# Colorado 400c route question



## Bob (Feb 2, 2007)

You have Garmin Mapsource installed?
http://www8.garmin.com/support/download_details.jsp?id=209

Create a route or path in Google Earth. Right click on the route or path folder and save as a .kml file.

Go to this site and convert the .kml to a Garmin .GPX route file format:
http://www.gpsies.com/convert.do

Open the new .gpx route in MapSource, verify the data/waypoints & route are correct.

Transfer the route and data to your Garmin Colorado using MapSource transfer options.


----------



## TidewateR (Nov 11, 2009)

Ah yes thats what I'm talking about! I ended up making the routes the long way on mapsource for our trip this past weekend. It was a slow work but worth it. I'll try out your suggestion this evening and report back. 

Thanks
Barret B.


----------



## TidewateR (Nov 11, 2009)

It worked!!! thanks


----------



## PVredfisher (Jan 11, 2007)

Hey how do you like the colorado? I am getting a new gps, and that looks like a cool unit. Not a bad price and has the preloaded maps.


----------



## Bob (Feb 2, 2007)

Looking Garmin's site it looks like all the units I'm familiar with are out of production. The Oregon came out about 2 months after I got my Colorado & it seemed to be a better platform but at the time was major $$$. I'd look for anything that has the capability to flip between a decent satellite image and a marine map/chart. I haven't looked lately, but that was a hard feature to find when i bought mine. Now you can add that to some units as a software upgrade, but you have to search for the sat. maps you want it to load.

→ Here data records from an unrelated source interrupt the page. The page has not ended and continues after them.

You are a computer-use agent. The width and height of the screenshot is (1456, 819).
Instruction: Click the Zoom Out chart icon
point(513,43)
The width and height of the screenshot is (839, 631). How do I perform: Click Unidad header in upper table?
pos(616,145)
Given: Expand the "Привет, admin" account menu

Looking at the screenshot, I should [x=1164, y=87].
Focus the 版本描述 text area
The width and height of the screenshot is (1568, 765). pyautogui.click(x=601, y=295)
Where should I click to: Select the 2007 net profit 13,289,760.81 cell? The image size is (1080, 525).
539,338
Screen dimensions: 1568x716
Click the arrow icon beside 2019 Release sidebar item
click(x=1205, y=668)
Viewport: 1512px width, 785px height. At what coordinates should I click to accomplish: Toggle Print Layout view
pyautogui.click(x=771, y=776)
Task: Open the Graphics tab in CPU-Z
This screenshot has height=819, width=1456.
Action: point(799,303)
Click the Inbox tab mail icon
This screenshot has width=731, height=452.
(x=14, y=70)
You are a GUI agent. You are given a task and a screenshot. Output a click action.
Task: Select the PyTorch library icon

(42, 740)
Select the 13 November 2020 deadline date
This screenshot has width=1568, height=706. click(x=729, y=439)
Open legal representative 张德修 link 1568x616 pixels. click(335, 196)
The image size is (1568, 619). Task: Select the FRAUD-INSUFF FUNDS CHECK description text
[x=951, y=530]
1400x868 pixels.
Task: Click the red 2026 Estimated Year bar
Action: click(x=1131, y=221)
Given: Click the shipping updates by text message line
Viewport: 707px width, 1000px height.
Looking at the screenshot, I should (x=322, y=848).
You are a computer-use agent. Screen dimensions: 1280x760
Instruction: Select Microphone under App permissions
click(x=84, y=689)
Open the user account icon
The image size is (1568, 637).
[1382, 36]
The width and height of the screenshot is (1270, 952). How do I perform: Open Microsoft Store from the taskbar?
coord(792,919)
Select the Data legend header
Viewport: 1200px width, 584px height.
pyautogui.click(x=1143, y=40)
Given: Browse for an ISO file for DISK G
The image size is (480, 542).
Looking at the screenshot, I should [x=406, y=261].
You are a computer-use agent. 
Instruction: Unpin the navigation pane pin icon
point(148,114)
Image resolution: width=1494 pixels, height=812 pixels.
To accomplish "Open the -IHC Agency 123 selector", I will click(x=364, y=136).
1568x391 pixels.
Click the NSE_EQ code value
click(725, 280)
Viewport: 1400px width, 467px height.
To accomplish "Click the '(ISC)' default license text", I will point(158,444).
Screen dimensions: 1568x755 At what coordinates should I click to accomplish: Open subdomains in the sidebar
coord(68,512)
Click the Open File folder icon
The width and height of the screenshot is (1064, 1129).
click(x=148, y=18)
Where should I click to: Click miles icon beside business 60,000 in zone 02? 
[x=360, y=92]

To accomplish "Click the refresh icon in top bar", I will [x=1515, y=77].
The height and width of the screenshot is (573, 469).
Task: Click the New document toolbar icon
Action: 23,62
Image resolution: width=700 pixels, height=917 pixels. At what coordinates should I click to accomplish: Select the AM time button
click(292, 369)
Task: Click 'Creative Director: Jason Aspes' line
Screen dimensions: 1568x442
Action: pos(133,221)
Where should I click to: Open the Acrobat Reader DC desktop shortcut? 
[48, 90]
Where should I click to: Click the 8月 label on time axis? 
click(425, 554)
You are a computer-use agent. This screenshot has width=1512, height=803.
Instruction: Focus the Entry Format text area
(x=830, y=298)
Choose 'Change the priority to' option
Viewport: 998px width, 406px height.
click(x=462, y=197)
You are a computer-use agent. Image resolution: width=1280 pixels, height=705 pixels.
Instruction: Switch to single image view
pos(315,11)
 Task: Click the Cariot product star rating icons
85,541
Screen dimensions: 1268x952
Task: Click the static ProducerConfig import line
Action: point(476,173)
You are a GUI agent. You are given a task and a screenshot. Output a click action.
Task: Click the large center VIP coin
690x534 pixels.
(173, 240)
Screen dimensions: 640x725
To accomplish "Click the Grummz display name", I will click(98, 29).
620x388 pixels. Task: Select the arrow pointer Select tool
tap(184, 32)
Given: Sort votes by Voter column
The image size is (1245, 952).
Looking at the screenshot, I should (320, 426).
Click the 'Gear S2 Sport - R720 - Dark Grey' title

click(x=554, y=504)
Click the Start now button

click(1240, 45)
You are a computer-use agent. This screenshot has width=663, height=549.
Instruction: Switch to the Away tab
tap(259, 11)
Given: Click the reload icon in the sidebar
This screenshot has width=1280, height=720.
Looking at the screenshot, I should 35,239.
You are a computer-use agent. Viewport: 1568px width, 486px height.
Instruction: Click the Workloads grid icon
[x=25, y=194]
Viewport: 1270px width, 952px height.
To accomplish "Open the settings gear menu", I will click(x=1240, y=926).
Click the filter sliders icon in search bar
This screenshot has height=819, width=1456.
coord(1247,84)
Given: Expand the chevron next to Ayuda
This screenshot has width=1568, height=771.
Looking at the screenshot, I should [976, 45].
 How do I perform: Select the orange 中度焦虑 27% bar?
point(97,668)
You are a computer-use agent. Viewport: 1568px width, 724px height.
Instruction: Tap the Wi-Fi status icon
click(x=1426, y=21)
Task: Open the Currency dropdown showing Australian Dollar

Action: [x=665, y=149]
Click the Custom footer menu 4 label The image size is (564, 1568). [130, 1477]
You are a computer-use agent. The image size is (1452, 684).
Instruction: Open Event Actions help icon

I will say that the Garmin units seem to be pretty well built and they still provide software updates for my unit that continue to add small features.

Keep an eye on Black Friday ads - I got mine from West Marine at a rock bottom price plus a rebate on top of the sale price.


----------



## TidewateR (Nov 11, 2009)

> Hey how do you like the colorado? I am getting a new gps, and that looks like a cool unit. Not a bad price and has the preloaded maps.


so far so good! I got mine at a huge discount on ebay. Now that I know how to use the unit, it's been quite handy in the marsh maze.


----------



## PVredfisher (Jan 11, 2007)

Sounds good. I found it for a good price also, so might pull the trigger.


----------



## Bob (Feb 2, 2007)

Ran across this deal - $230! on an Oregon 450 (maybe only Black Friday?)...

http://www.gpscity.com/garmin-oregon-450.html

You can get a lot of decent maps to load from this site:
http://www.gpsfiledepot.com/

Also, Satellite imagery can be added thru a $30 garmin Birds Eye View subscription in their Basecamp software


----------